_Work order_:
Nothing in the records may be dropped or altered when you repeat them.

BEGIN Listed entries

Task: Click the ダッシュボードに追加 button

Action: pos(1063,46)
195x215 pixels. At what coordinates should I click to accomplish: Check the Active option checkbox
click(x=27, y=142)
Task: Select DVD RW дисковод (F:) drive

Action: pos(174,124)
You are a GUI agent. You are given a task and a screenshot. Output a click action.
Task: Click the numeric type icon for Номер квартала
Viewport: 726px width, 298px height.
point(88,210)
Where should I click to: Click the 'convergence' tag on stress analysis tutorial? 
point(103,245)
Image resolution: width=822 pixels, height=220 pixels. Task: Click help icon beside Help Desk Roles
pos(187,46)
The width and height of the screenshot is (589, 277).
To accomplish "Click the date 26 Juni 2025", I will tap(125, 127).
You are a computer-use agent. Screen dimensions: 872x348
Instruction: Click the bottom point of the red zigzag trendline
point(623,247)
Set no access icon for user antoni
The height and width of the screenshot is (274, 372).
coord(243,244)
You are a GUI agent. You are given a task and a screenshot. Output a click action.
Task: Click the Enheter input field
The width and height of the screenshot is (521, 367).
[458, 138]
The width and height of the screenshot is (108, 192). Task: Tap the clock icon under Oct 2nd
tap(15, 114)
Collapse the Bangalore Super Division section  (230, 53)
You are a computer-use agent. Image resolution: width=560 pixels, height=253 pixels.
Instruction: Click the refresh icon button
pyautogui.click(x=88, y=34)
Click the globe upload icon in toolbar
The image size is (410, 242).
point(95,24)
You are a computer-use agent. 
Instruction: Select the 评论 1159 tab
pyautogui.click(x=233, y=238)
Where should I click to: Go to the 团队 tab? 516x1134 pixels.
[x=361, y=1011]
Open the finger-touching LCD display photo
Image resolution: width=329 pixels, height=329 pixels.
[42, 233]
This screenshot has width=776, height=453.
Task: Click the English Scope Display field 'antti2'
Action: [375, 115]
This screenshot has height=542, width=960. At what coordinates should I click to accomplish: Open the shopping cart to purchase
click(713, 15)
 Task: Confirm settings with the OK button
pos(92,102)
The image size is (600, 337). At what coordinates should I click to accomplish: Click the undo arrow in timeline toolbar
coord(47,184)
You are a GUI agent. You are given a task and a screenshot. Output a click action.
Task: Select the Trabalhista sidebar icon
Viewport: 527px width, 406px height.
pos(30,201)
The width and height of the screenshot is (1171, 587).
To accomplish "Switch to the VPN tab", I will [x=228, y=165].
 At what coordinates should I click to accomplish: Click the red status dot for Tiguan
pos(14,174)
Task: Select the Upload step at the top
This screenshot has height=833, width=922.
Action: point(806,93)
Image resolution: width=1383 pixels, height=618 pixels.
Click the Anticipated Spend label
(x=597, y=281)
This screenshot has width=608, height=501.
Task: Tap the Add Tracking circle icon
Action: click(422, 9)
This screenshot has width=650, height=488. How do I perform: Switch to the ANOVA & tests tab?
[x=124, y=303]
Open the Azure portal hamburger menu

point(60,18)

END Listed entries

_Response area_:
Task: Click the ダッシュボードに追加 button

Action: pos(1063,46)
195x215 pixels. At what coordinates should I click to accomplish: Check the Active option checkbox
click(x=27, y=142)
Task: Select DVD RW дисковод (F:) drive

Action: pos(174,124)
You are a GUI agent. You are given a task and a screenshot. Output a click action.
Task: Click the numeric type icon for Номер квартала
Viewport: 726px width, 298px height.
point(88,210)
Where should I click to: Click the 'convergence' tag on stress analysis tutorial? 
point(103,245)
Image resolution: width=822 pixels, height=220 pixels. Task: Click help icon beside Help Desk Roles
pos(187,46)
The width and height of the screenshot is (589, 277).
To accomplish "Click the date 26 Juni 2025", I will tap(125, 127).
You are a computer-use agent. Screen dimensions: 872x348
Instruction: Click the bottom point of the red zigzag trendline
point(623,247)
Set no access icon for user antoni
The height and width of the screenshot is (274, 372).
coord(243,244)
You are a GUI agent. You are given a task and a screenshot. Output a click action.
Task: Click the Enheter input field
The width and height of the screenshot is (521, 367).
[458, 138]
The width and height of the screenshot is (108, 192). Task: Tap the clock icon under Oct 2nd
tap(15, 114)
Collapse the Bangalore Super Division section  (230, 53)
You are a computer-use agent. Image resolution: width=560 pixels, height=253 pixels.
Instruction: Click the refresh icon button
pyautogui.click(x=88, y=34)
Click the globe upload icon in toolbar
The image size is (410, 242).
point(95,24)
You are a computer-use agent. 
Instruction: Select the 评论 1159 tab
pyautogui.click(x=233, y=238)
Where should I click to: Go to the 团队 tab? 516x1134 pixels.
[x=361, y=1011]
Open the finger-touching LCD display photo
Image resolution: width=329 pixels, height=329 pixels.
[42, 233]
This screenshot has width=776, height=453.
Task: Click the English Scope Display field 'antti2'
Action: [375, 115]
This screenshot has height=542, width=960. At what coordinates should I click to accomplish: Open the shopping cart to purchase
click(713, 15)
 Task: Confirm settings with the OK button
pos(92,102)
The image size is (600, 337). At what coordinates should I click to accomplish: Click the undo arrow in timeline toolbar
coord(47,184)
You are a GUI agent. You are given a task and a screenshot. Output a click action.
Task: Select the Trabalhista sidebar icon
Viewport: 527px width, 406px height.
pos(30,201)
The width and height of the screenshot is (1171, 587).
To accomplish "Switch to the VPN tab", I will [x=228, y=165].
 At what coordinates should I click to accomplish: Click the red status dot for Tiguan
pos(14,174)
Task: Select the Upload step at the top
This screenshot has height=833, width=922.
Action: point(806,93)
Image resolution: width=1383 pixels, height=618 pixels.
Click the Anticipated Spend label
(x=597, y=281)
This screenshot has width=608, height=501.
Task: Tap the Add Tracking circle icon
Action: click(422, 9)
This screenshot has width=650, height=488. How do I perform: Switch to the ANOVA & tests tab?
[x=124, y=303]
Open the Azure portal hamburger menu

point(60,18)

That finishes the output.